Je suis tellement influençable que j’évite d’avoir un patron ou des étiquettes, ça me bouffe. Ce premier disque pour moi, c’était une aventure. J’ai décidé de ne pas me poser de questions. De ne pas me demander si c’était jazz ou pas. C’était frais, instinctif. J’ai fait ce que j’avais vraiment envie de faire… Avant tout je cherche la mélodie, une musique qui soit la plus naturelle, la plus spontanée et directe possible. En parallèle, j’ai commencé à jouer en trio avec Pascal Le Gall et Eric Onillon. Et ils m’ont mis un sacré coup de pied au cul ! On faisait de la musique totalement improvisée, pas de thème, rien, à poil… C’était difficile parfois mais j’ai beaucoup appris. J’ai découvert l’improvisation libre, le free. Le fait d’avoir à s’affirmer, à aller au bout de ses idées…

C’est à peu près à cette période qu’est né le projet Jazz Argent’, avec le bandéoniste Pierre Bobard ?

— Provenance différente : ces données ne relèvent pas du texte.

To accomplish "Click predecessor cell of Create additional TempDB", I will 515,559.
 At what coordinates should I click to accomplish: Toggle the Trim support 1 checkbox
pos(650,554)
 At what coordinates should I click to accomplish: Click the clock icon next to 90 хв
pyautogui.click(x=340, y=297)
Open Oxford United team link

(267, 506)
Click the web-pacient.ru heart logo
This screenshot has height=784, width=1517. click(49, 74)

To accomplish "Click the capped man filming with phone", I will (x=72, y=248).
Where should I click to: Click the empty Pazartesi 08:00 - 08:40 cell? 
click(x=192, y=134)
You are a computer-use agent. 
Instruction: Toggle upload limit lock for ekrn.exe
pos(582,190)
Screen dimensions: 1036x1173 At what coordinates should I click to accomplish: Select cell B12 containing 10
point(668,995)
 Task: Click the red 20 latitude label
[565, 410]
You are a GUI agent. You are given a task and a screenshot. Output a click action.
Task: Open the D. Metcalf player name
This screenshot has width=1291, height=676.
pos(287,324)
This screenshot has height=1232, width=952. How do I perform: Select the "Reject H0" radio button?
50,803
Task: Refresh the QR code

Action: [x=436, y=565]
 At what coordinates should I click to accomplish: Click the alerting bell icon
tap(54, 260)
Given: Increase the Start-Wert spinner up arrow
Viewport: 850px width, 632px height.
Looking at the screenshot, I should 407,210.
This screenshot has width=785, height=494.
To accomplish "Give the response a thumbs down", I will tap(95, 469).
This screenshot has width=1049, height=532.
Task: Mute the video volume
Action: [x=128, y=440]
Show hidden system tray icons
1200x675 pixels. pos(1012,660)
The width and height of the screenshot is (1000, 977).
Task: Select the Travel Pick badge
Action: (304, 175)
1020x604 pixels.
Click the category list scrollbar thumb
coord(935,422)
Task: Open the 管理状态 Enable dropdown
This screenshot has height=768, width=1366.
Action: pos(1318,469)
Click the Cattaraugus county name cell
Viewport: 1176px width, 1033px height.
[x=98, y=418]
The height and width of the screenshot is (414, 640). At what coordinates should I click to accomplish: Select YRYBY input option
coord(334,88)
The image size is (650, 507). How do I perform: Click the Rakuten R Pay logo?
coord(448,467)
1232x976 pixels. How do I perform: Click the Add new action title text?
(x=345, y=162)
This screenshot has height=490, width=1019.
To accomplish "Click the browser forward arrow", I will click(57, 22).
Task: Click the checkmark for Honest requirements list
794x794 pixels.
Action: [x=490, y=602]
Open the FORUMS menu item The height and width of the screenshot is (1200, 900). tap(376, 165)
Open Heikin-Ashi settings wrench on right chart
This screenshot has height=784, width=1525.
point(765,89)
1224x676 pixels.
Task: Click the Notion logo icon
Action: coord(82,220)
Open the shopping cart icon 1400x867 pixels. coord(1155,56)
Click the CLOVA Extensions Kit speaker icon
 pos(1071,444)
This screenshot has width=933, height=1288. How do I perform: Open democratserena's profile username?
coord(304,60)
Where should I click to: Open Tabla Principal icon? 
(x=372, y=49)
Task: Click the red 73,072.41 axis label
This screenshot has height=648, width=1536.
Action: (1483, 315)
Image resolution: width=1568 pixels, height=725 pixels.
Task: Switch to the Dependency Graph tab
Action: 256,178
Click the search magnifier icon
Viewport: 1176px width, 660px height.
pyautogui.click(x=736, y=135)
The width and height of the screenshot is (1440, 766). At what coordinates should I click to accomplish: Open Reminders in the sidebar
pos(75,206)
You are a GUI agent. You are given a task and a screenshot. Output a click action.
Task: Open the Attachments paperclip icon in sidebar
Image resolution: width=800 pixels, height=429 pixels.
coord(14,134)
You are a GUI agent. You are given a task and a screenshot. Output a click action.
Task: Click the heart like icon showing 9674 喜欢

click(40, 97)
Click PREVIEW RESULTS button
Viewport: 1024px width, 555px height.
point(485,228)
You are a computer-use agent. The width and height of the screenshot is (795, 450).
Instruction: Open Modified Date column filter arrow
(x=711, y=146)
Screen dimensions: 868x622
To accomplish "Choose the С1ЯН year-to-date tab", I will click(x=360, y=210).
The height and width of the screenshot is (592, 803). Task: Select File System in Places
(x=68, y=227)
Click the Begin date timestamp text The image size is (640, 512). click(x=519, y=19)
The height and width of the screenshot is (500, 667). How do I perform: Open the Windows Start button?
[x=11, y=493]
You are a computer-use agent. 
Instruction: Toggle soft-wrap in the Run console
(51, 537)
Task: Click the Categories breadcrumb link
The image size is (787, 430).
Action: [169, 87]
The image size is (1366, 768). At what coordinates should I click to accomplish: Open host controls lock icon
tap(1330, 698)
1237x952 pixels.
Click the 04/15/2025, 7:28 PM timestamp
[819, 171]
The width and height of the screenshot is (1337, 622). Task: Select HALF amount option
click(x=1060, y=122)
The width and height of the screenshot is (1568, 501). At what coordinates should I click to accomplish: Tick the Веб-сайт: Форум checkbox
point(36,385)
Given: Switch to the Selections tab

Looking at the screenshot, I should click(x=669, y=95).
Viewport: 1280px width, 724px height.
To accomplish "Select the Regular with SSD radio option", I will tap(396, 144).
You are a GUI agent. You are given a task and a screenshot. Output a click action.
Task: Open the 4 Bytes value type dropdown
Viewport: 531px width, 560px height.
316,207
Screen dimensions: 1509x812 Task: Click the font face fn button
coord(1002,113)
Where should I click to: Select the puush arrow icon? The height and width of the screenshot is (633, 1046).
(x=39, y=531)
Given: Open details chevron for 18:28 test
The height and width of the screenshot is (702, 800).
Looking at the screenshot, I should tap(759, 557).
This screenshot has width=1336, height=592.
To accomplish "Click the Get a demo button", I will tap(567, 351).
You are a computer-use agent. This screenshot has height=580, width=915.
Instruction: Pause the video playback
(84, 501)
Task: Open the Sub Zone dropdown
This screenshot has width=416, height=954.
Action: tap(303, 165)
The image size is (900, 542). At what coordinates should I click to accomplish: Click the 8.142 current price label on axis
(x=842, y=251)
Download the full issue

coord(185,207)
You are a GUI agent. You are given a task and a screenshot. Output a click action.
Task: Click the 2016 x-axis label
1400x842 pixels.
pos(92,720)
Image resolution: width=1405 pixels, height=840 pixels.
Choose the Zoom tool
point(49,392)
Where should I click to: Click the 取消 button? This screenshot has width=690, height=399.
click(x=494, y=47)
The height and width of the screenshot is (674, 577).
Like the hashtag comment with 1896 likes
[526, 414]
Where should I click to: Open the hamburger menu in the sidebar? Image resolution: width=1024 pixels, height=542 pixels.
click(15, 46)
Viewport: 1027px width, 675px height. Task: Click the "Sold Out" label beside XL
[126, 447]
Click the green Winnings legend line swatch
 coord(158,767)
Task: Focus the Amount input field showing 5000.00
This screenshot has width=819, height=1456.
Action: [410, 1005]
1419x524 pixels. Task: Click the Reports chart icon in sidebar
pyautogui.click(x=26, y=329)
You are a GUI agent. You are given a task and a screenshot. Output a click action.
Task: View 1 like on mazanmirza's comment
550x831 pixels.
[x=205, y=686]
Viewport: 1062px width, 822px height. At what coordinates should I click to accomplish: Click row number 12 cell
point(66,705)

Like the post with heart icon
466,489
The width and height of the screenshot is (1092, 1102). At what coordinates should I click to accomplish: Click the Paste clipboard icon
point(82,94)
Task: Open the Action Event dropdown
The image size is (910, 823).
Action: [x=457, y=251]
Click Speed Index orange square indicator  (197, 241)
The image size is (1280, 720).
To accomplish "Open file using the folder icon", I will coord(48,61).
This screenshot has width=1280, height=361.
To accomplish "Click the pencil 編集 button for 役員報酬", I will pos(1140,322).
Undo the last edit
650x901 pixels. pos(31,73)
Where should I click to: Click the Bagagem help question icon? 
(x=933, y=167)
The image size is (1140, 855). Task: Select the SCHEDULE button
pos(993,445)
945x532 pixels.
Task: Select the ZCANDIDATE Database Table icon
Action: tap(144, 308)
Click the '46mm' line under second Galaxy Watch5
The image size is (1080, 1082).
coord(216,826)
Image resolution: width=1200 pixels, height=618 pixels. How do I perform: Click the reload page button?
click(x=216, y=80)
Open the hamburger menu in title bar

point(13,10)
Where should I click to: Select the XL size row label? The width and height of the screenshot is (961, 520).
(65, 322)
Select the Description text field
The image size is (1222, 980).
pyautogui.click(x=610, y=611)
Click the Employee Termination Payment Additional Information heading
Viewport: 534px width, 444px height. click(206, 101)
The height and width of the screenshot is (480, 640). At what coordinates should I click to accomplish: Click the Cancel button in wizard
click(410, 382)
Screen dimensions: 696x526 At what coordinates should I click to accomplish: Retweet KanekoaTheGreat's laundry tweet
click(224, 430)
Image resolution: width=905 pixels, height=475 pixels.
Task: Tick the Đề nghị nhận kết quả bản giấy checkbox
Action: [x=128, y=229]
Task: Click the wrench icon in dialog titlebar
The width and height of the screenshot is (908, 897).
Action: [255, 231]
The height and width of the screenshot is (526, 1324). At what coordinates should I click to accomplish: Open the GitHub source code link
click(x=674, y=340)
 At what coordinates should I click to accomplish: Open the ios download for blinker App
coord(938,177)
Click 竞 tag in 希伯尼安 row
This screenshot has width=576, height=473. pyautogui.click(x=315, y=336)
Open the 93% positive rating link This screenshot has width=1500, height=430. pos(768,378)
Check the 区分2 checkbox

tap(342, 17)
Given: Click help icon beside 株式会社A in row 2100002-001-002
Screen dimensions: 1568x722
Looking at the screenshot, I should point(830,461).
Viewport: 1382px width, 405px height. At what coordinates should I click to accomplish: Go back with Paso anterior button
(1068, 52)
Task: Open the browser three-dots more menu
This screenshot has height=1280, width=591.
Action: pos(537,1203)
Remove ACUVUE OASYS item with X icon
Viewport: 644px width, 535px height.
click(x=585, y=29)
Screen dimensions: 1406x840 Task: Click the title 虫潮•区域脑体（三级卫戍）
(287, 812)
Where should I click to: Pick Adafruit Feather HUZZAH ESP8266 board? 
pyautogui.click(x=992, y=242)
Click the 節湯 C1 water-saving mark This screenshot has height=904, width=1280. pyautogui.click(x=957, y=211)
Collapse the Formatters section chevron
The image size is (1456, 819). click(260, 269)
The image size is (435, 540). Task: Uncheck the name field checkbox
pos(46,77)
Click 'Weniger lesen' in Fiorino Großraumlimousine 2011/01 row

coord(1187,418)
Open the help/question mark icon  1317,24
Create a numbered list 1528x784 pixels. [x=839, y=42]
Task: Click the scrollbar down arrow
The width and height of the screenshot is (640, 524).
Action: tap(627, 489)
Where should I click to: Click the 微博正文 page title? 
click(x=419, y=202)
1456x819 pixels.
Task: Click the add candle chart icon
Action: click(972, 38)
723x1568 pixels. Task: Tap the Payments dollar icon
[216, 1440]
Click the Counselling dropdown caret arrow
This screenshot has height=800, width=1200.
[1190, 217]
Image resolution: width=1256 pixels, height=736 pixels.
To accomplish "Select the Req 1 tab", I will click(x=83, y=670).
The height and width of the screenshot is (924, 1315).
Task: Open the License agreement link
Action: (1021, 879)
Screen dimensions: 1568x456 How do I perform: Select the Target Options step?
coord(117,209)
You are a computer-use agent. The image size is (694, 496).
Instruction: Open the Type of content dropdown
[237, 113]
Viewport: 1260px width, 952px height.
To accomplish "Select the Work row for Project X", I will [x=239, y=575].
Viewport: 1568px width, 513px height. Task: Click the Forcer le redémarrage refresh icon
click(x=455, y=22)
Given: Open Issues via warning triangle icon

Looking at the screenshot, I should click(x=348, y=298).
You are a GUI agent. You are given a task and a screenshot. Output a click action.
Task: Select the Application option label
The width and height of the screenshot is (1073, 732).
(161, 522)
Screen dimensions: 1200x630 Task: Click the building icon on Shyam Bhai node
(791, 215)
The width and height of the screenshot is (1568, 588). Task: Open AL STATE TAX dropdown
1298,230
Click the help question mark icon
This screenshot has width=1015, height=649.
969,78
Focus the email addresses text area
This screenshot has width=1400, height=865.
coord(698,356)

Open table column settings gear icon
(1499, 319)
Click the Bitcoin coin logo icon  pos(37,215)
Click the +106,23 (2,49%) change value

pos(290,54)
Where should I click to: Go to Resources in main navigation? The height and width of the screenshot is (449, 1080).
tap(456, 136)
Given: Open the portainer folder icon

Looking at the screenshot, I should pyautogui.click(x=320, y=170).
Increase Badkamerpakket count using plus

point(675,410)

Ma rencontre avec Pierre Bobard date de 63, nous étions à l’armée ensemble ! C’est encore un ovni çà, Pierre Bobard… Après un grave accident, il a été contraint très tôt d’arrêter sa « carrière » de musicien. Dans Sources, il y avait une petite mélodie que j’imaginais bien jouée au bandonéon. J’ai demandé à Pierrot. Il a ressorti son instrument de sa boîte, qu’il n’avait pas ouverte depuis 30 ans… Il s’y est remis, il a bossé comme un fou. Et de là est née l’idée d’un duo, Jazz Argent’. Nous avons composé un petit répertoire jazz tango et enregistré un premier disque, aux Ondines, un peu trop vite mais bon… Ce qui est intéressant, c’est que ce projet nous a permis de rencontrer Philippe Cornus, qui aujourd’hui joue avec Jazz Argent’ et dans mon nouveau trio. Philippe a été vraiment moteur. Grâce à lui, Jazz Argent’ est devenu un spectacle à part entière, intégrant de la danse contemporaine, une mise en scène, etc. Mais la continuité pour moi, c’est mon dernier disque F’âme. Un disque de piano solo que j’ai quasiment enregistré seul, en home studio. C’est parfois difficile d’être seul, sans aucun soutien, notamment sur scène. Mais j’ai envie de creuser ça. De travailler sur des supports mélodiques qui me permettent de me barrer facilement, de partir en improvisation le plus vite possible, de plus en plus libre.

Article paru initialement dans le dossier « Plein jazz ! » du numéro 27 du magazine Tranzistor.